I have developed a webscraping routine on KNIME which needs to traverse through multiple pages (each page has multiple catalogue elements)
The issue I’m having is -
When the loop runs for a single page, it gathers information for 120 elements, after which if I find the “next page” button and use the “click” node, it appends the next page button’s xpath to each row, after which the click button is pressed 120 times.
I tried splitting one row away from the main workflow into the page switcher, but I cant join it back to restart the loop of the pages as KNIME assigns missing values in even outer joins if there is no match.
Is there a way to execute this properly? (only click once irrespective of number of rows in the table)
I’d recommend to create two branches, one for extracting your results, and a second one for just extracting the pagination. You can then first extract all the necessary information, and afterwards perform your click. This requires some synchronization, to make sure the click is just performed after all your results have been extracted.
Here’s an example how this might look (this is an older workflow, so don’t be puzzled that the Find Elements node is deprecated here):
Pro tipp: You can also avoid the Synchronize nodes alltogether and do your temporal synchronization via flow variables.

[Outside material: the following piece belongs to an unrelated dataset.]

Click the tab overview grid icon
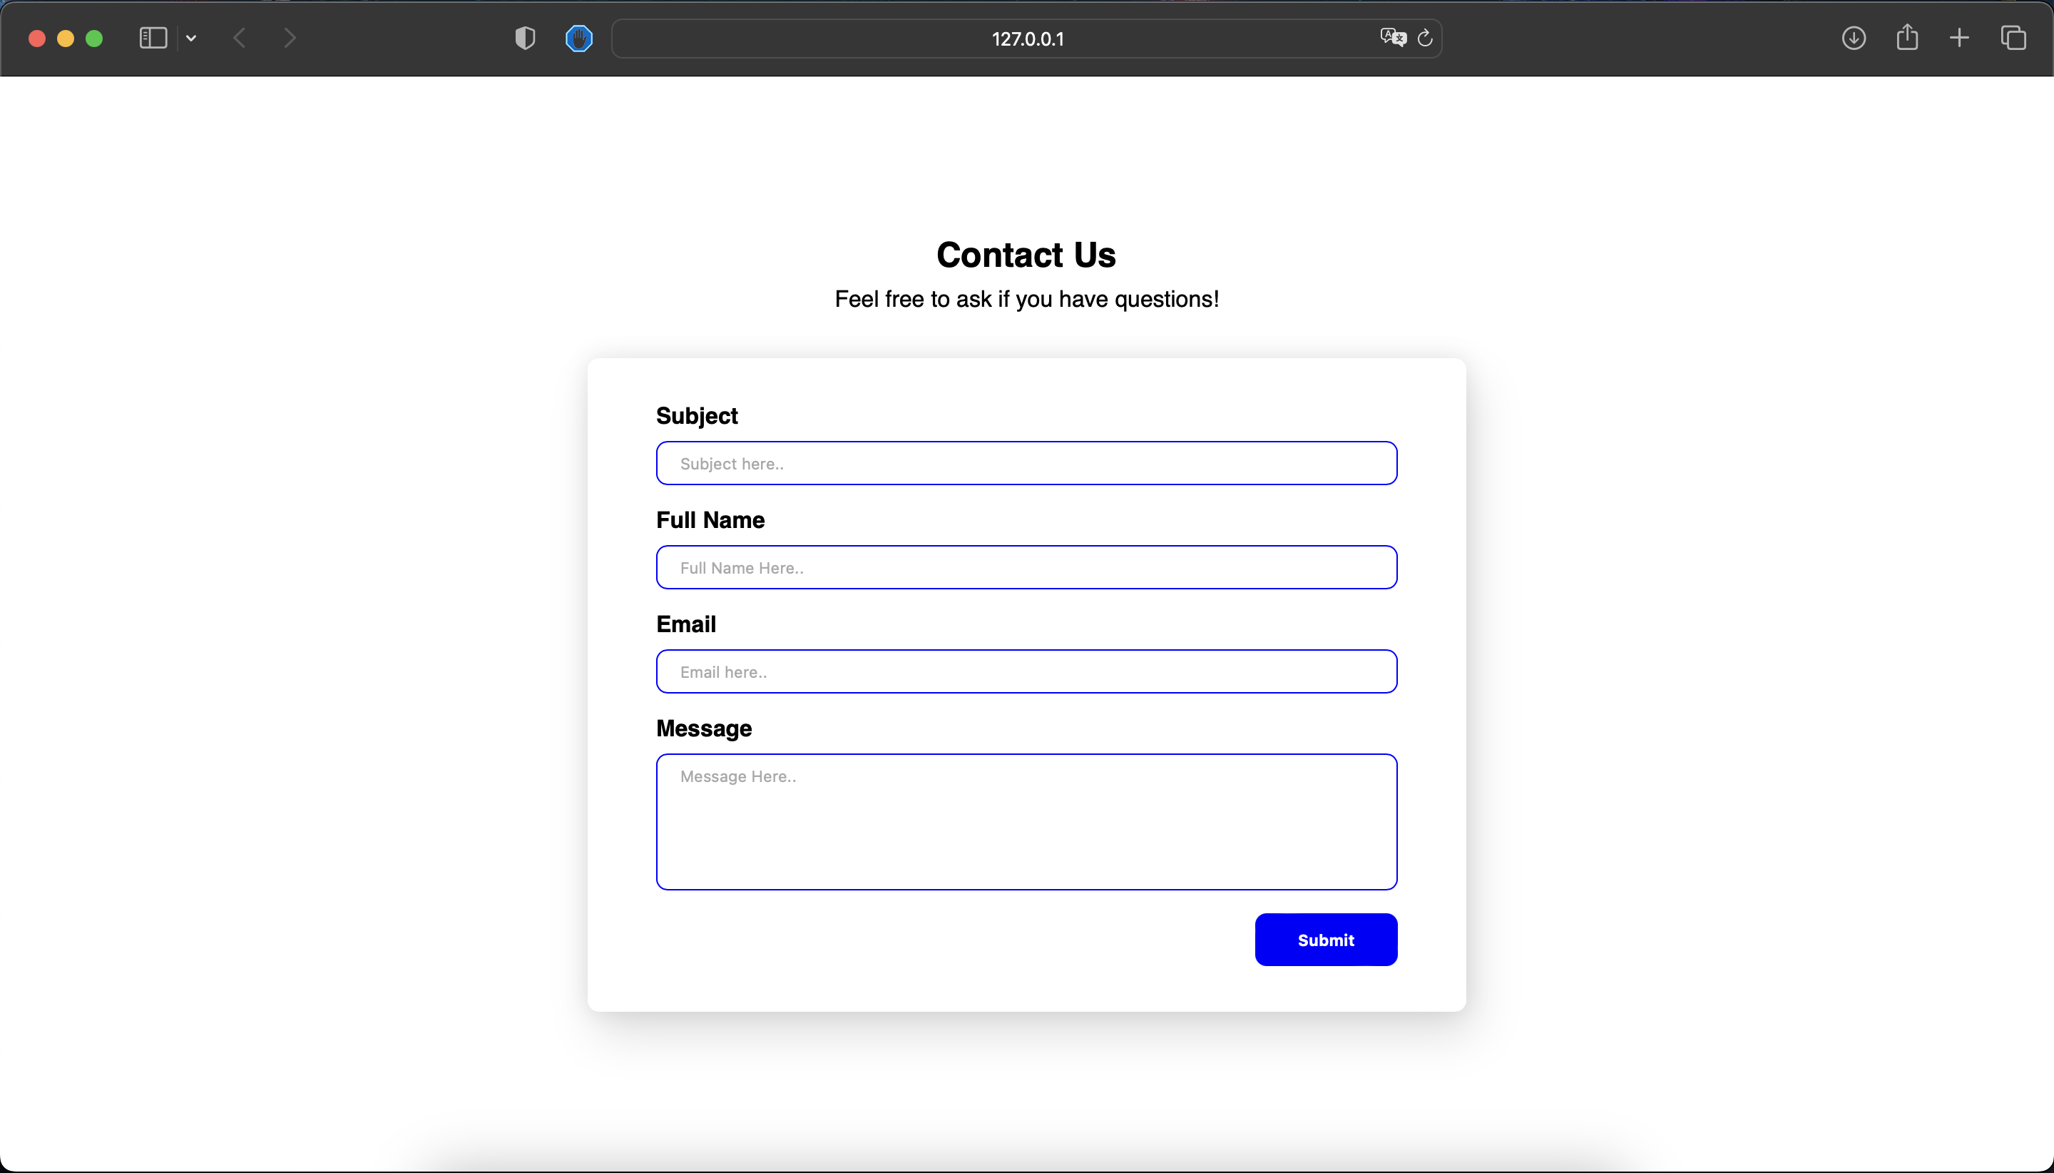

This reduces clutter in your workflow with Synchronize nodes. I don’t currently have an example at hand, unfortunately.
Hope that helps – in case of further questions, please let me know.
Thanks Philipp, this is exactly what I was looking for! - just wasn’t aware of the synchronize node yet.
In the meanwhile I had created a makeshift workflow using a wait timer and an un-linked branch, which also works fine but is unreliable. Now I can switch to something similar.